Now, I do about a 20-minute practice in the morning, with the option to remove poses if I really need to move fast. If I have time, I sit for about 5 minutes, focusing on my breath. It's a very simple, quiet, sitting-still meditation. In the evening, the practice takes about 15 minutes, including one of my all-time favorites: viparita karani. While I lay on the floor with my legs propped up against the wall, I do a nyasam, or gesture, sort of a finger play in which the movement of my thumb and fingers is coordinated to my breath. It helps to slow my mind down and relax. I do 3 and 4 rounds, then just lie there, open my arms wide, open my chest, and breathe with my eyes closed. Ahhh.
Done. That's it. Much more efficient than my previous practice, which was taking from an hour to an hour and a half. And I wasn't doing it, because I didn't make the time or I resented how much my mind was measuring as I worked through it. Now I'm at this pose. . .wow, only 1/3 done. Now I'm here. . .I have so much to go. Now I'm here. . .I hate this pose, it makes me feel old and stiff and did I say old? Now I get to flip the page to the rest of the practice. Oh my god, so many poses to go. Much better now. I'm making the time to practice, which is different than having the time. And I'm less agitated, more willing to try and see what happens, even looking forward to doing the second half at the end of the day.

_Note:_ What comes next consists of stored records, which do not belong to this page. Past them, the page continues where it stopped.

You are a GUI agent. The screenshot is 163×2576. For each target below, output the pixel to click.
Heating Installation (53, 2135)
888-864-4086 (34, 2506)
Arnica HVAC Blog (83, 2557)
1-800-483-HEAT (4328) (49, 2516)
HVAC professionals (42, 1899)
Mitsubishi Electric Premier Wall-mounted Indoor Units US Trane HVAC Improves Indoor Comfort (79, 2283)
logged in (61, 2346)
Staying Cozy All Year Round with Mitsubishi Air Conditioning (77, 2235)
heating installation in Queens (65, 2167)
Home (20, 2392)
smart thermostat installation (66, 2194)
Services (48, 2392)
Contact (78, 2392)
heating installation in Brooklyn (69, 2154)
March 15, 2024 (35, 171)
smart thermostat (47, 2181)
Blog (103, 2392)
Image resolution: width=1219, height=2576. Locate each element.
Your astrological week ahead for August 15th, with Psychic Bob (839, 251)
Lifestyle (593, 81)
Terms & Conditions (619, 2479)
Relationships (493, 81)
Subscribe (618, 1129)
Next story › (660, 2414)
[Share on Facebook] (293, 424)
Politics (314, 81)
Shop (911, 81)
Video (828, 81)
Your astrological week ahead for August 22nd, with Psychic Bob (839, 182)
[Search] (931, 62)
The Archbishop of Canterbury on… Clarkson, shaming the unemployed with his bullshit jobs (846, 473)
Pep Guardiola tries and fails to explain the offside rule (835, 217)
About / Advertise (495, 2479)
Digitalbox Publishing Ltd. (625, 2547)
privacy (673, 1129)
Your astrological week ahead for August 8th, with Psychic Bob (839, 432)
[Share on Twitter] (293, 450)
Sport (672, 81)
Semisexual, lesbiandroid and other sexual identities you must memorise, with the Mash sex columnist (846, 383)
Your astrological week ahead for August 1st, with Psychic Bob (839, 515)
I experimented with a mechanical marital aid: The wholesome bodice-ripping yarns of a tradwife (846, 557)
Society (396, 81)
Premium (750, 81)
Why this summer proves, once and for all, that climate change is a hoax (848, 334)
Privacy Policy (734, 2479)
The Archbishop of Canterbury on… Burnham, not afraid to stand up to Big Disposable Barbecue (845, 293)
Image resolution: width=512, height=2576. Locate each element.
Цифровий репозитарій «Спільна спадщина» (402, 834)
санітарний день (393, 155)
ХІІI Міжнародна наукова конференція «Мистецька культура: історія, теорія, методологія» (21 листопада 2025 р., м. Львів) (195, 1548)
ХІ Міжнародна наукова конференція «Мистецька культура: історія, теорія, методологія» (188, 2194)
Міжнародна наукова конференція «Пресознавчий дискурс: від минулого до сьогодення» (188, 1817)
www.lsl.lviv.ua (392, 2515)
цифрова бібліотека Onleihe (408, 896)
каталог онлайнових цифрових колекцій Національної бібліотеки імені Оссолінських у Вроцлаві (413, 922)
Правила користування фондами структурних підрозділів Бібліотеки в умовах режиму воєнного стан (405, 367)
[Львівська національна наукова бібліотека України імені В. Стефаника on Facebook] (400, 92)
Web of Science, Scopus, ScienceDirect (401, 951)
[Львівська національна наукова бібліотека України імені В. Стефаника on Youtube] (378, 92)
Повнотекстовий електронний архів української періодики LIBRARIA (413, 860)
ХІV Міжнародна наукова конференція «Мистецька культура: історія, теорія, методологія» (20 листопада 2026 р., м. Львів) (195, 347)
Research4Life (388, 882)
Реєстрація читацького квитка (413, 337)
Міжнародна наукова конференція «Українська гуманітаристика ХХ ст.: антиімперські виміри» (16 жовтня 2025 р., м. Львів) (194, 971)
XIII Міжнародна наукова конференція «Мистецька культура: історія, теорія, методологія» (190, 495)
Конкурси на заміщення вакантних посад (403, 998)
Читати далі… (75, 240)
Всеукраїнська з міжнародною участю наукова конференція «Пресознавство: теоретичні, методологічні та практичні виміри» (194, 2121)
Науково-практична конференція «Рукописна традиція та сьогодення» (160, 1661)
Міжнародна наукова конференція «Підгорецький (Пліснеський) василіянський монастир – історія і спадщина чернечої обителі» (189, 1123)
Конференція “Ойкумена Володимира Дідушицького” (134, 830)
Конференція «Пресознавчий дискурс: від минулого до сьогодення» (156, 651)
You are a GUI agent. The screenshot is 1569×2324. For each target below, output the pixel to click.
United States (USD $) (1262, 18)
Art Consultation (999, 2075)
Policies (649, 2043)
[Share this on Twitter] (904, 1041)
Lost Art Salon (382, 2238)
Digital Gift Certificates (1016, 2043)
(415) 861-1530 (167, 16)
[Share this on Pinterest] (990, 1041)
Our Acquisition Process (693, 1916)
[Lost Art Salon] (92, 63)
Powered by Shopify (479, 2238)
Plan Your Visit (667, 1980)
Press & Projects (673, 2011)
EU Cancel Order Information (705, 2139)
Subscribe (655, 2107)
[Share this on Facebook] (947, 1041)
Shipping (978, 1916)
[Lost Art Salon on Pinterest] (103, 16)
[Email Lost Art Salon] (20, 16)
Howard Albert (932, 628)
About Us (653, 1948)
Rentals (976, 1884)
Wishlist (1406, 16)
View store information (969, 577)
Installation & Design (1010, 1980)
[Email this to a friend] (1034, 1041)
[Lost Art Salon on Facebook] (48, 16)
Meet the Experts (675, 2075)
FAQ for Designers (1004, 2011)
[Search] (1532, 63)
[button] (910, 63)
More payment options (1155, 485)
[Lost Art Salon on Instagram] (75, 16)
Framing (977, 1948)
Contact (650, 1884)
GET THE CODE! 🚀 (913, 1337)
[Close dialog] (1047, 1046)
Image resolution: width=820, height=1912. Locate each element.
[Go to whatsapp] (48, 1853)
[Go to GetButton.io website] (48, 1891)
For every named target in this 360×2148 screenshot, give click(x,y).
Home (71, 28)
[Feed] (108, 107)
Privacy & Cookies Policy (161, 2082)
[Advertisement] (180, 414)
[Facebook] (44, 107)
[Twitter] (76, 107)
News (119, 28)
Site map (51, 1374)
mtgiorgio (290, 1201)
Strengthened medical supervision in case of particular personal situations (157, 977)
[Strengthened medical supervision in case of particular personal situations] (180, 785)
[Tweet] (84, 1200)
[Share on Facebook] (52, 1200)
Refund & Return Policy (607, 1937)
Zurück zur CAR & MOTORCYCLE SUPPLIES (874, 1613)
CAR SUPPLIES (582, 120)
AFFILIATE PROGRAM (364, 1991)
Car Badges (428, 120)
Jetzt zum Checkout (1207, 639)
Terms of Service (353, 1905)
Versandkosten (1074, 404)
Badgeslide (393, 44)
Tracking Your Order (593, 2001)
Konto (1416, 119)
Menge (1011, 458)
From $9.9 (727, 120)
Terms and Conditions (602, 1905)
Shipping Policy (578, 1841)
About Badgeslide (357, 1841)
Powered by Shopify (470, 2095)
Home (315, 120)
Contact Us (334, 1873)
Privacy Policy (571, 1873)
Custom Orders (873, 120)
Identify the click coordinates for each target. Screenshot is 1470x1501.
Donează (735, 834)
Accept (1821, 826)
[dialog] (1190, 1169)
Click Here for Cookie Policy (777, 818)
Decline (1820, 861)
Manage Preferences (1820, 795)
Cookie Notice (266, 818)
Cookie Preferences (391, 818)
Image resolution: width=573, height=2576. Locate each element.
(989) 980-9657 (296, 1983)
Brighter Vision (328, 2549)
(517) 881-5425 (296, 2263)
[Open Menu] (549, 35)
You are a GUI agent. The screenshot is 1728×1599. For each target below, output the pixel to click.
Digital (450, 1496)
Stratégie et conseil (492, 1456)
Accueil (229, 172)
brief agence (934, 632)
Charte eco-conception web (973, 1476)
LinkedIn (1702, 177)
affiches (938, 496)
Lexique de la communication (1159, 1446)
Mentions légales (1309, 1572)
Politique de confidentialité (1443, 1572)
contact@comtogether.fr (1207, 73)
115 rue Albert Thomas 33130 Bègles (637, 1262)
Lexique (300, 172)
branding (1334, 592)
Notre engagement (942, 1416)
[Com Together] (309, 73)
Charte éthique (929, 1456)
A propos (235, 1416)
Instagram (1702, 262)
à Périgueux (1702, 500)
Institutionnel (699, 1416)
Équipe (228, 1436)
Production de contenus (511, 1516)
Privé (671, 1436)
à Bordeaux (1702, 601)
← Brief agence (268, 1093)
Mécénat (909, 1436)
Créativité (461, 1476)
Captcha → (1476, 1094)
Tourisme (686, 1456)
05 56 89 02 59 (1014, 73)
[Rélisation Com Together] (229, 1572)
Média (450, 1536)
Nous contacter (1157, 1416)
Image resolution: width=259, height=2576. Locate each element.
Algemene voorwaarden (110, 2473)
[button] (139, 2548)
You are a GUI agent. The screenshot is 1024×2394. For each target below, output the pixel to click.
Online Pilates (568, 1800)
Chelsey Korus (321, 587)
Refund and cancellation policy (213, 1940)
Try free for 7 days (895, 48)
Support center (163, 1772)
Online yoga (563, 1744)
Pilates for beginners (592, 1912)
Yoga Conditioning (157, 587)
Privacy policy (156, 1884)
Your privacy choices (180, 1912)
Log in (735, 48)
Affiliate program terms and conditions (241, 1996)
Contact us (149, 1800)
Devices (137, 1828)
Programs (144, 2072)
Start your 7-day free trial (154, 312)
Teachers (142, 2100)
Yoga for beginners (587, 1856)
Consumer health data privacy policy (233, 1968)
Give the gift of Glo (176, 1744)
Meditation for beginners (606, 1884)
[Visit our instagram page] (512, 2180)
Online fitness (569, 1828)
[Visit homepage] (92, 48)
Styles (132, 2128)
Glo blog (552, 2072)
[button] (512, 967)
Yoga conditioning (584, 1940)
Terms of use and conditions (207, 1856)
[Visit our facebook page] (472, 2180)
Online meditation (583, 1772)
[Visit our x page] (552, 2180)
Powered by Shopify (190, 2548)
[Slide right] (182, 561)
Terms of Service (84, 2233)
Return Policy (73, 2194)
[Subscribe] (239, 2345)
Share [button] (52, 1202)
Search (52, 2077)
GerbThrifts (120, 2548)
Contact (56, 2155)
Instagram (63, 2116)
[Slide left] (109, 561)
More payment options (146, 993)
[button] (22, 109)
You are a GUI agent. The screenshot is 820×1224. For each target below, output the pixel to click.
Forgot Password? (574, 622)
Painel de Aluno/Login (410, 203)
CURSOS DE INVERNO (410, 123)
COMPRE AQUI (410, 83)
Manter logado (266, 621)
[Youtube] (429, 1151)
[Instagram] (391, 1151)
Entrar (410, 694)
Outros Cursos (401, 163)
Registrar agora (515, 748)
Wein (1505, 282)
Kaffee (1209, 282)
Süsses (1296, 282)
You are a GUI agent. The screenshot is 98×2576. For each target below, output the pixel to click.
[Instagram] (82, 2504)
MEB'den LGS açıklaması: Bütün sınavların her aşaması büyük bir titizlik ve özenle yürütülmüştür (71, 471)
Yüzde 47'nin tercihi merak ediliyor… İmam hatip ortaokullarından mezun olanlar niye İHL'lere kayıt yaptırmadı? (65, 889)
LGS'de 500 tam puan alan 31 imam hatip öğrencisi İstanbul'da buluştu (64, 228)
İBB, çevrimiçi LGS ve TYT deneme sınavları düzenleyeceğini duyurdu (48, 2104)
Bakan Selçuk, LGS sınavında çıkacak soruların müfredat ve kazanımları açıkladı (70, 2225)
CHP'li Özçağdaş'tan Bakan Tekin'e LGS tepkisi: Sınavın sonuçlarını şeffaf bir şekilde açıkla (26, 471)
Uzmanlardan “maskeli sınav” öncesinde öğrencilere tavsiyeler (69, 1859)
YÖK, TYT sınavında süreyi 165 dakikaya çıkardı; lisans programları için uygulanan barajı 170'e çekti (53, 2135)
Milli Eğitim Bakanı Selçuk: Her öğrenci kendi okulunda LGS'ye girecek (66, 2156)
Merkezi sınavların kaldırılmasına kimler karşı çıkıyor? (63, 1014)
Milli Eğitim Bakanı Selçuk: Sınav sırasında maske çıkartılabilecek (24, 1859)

I started out saying that I LOVE the practice. Maybe what I should say is that I LOVE that I have two great, great teachers (my first teacher, who knows me so well and opened the door to me becoming a teacher and my newer teacher who's guiding me through my study of yoga therapy).
And look here to see Joan's beautiful Bee Fields shawl, designed by Anne Hanson of Knitspot. I've been resisting the temptation to order the pattern, but I may have to give in.